Pulsatile sequential drug release system for cascade tumor deep penetration and differentiation therapy to enhance chemoimmunotherapy

Cancer stem cells (CSCs) and myeloid-derived suppressor cells (MDSCs) contribute to chemoresistance and immunosuppression, constraining chemoimmunotherapy outcomes. Differentiation therapy, aiming to mature CSCs and MDSCs, shows great promise. However, its efficacy is hindered by limited accessibility in hypoxic deep tumor regions. Inspired by the apoptotic body (ApoBD)–mediated deep tumor penetration, we design a pulsatile sequential drug release system with a core-shell structure. The reversible acid-responsive shell protonates and swells in lysosomes to release doxorubicin, inducing lysosomal escape and cell apoptosis. In ApoBDs, it deprotonates and contracts to prevent excessive drug release.

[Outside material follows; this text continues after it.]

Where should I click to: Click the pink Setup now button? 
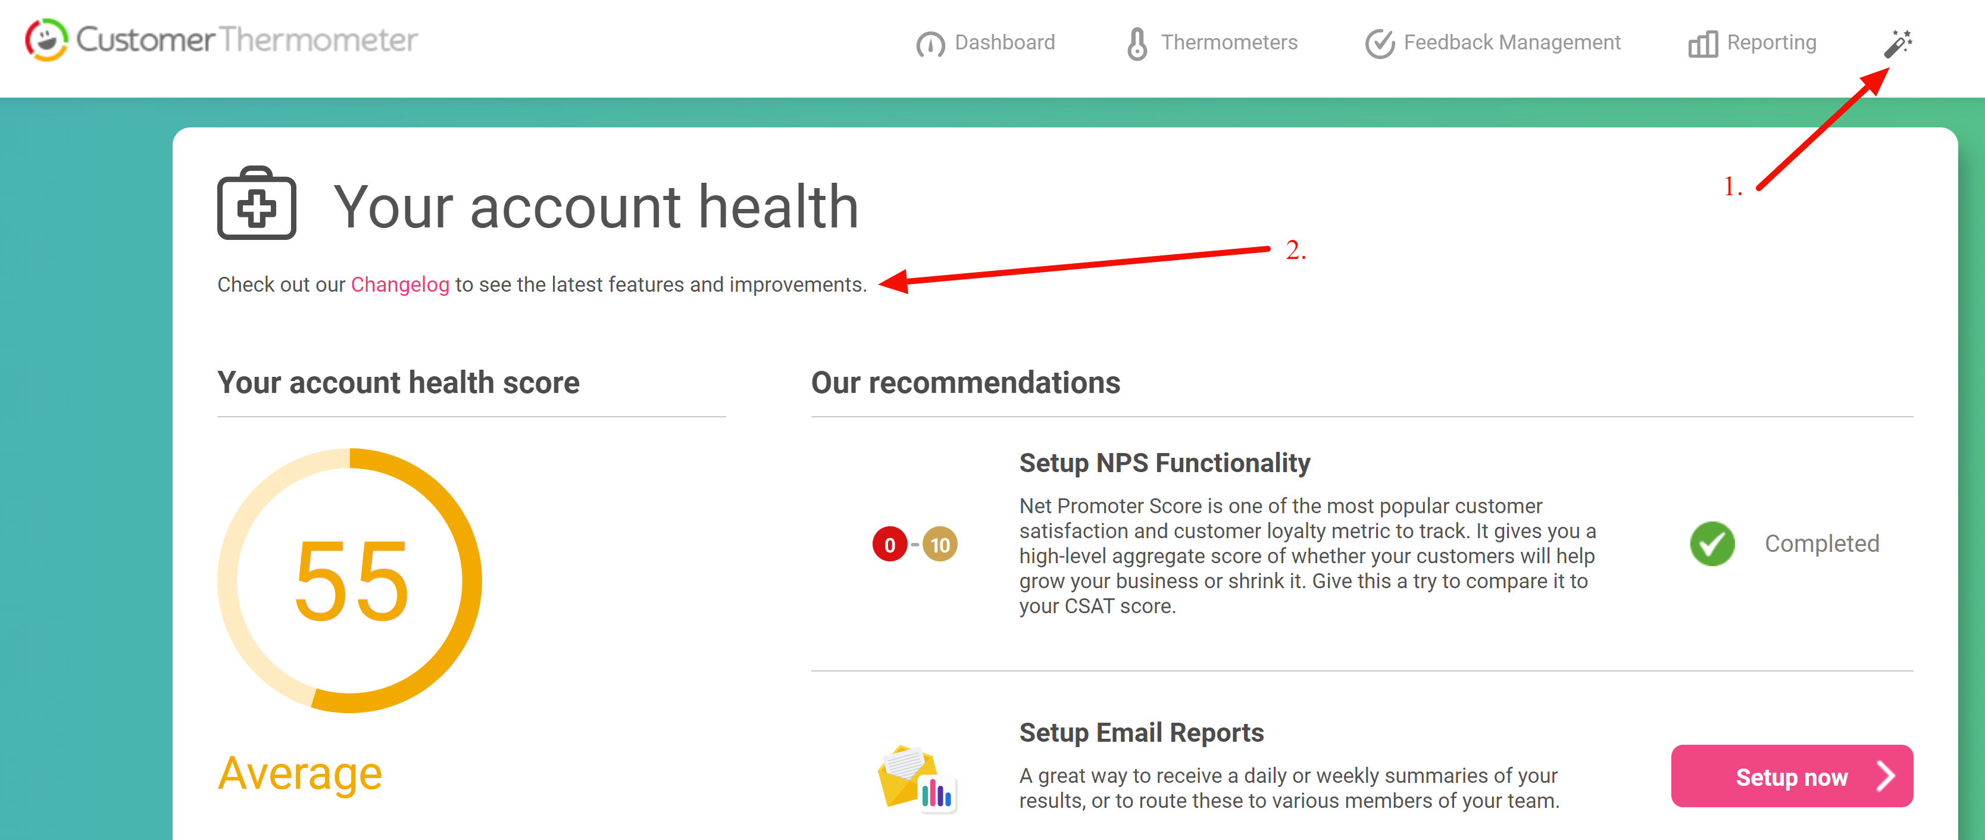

After deep penetration via ApoBDs, the hypoxia-responsive core releases all-trans retinoic acid to reverse CSCs and MDSCs, overcoming chemoresistance and modulating the immuno-microenvironment. This strategy targets the heterogeneous distribution of CSCs and MDSCs in solid tumors, enhancing chemo-intervention and immune checkpoint blockade therapy while presenting encouraging potential for cascade deep tumor penetration and differentiation therapy.